__WHAT IS REQUIRED__: Write the data below out in full, exactly as it stands.

Segment Start: SOURCE DATA

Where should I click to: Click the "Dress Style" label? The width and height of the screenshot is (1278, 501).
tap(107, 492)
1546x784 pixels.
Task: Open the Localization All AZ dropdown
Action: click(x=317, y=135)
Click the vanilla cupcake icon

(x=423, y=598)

Segment End: SOURCE DATA

__RESPONSE FOR THIS EXERCISE__:
Where should I click to: Click the "Dress Style" label? The width and height of the screenshot is (1278, 501).
tap(107, 492)
1546x784 pixels.
Task: Open the Localization All AZ dropdown
Action: click(x=317, y=135)
Click the vanilla cupcake icon

(x=423, y=598)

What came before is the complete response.